# PROBLEM DESCRIPTION
In the listing that follows, tally the lines containing "agent"; give the count and nothing more.

# DATA FOR THE TASK

==*==

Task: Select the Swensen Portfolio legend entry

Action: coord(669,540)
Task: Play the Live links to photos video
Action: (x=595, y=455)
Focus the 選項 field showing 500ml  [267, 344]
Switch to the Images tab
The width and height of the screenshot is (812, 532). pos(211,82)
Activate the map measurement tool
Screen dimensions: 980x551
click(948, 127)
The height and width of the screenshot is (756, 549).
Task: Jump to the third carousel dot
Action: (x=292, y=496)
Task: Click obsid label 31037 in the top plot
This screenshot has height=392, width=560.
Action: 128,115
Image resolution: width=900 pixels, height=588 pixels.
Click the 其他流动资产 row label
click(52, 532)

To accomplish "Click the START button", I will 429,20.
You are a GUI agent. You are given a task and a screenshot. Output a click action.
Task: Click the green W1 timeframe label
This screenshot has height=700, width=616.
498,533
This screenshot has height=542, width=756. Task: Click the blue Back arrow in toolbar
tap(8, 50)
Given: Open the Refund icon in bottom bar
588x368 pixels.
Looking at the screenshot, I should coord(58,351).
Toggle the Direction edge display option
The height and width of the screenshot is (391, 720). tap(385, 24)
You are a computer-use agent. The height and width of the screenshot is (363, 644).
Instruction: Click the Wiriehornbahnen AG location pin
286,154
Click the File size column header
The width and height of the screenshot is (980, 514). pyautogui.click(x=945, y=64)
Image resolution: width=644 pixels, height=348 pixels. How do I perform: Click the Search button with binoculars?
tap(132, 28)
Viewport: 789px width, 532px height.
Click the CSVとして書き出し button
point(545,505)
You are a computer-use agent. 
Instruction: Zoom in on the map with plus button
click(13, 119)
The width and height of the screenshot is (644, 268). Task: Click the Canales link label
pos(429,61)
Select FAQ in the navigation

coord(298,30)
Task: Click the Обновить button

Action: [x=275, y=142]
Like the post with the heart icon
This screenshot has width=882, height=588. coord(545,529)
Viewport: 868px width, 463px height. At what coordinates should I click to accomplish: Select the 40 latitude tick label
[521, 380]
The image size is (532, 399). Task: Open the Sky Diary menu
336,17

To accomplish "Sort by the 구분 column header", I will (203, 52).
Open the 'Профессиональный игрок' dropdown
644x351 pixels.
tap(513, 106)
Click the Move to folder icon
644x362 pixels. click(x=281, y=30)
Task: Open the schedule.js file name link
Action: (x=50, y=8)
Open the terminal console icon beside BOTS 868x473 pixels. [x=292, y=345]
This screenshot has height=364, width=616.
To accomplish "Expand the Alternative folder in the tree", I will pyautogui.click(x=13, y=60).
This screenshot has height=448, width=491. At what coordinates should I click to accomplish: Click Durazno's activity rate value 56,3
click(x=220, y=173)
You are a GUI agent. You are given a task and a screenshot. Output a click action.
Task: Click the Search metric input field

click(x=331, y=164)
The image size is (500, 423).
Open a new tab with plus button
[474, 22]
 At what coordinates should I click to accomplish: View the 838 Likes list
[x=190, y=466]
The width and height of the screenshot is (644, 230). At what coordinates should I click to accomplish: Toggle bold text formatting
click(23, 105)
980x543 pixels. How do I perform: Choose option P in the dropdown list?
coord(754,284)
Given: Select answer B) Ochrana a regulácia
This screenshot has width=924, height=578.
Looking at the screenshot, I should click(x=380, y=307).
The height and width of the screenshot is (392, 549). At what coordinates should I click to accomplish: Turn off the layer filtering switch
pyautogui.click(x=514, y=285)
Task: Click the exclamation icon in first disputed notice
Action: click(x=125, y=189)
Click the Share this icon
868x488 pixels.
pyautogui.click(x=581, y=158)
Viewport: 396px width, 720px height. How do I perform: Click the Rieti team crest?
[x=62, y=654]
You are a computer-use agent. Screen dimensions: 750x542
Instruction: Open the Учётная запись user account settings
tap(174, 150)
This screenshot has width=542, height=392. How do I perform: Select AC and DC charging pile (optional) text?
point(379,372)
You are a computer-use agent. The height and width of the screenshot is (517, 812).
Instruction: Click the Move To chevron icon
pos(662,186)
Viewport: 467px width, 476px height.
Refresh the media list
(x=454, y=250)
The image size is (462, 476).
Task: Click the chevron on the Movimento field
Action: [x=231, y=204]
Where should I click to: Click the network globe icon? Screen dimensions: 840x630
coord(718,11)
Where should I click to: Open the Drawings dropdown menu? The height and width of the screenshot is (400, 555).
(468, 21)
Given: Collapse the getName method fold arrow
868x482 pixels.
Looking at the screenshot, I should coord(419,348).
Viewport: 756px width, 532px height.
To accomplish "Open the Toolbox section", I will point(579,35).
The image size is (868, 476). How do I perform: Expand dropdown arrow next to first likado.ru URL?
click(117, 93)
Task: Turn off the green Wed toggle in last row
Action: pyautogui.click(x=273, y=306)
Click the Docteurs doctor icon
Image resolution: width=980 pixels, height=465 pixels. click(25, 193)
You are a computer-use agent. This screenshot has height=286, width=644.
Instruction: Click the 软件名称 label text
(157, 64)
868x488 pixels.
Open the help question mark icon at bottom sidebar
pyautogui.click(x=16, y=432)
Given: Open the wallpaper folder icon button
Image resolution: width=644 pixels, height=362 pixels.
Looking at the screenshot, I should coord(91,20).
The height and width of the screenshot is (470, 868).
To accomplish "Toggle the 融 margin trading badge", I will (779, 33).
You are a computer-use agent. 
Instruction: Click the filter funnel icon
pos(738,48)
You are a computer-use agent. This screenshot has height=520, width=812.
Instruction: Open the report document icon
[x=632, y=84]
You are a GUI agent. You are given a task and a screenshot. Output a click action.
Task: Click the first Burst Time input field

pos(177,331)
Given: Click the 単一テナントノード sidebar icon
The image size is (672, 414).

==*==

# REPLY TO THE TASK
10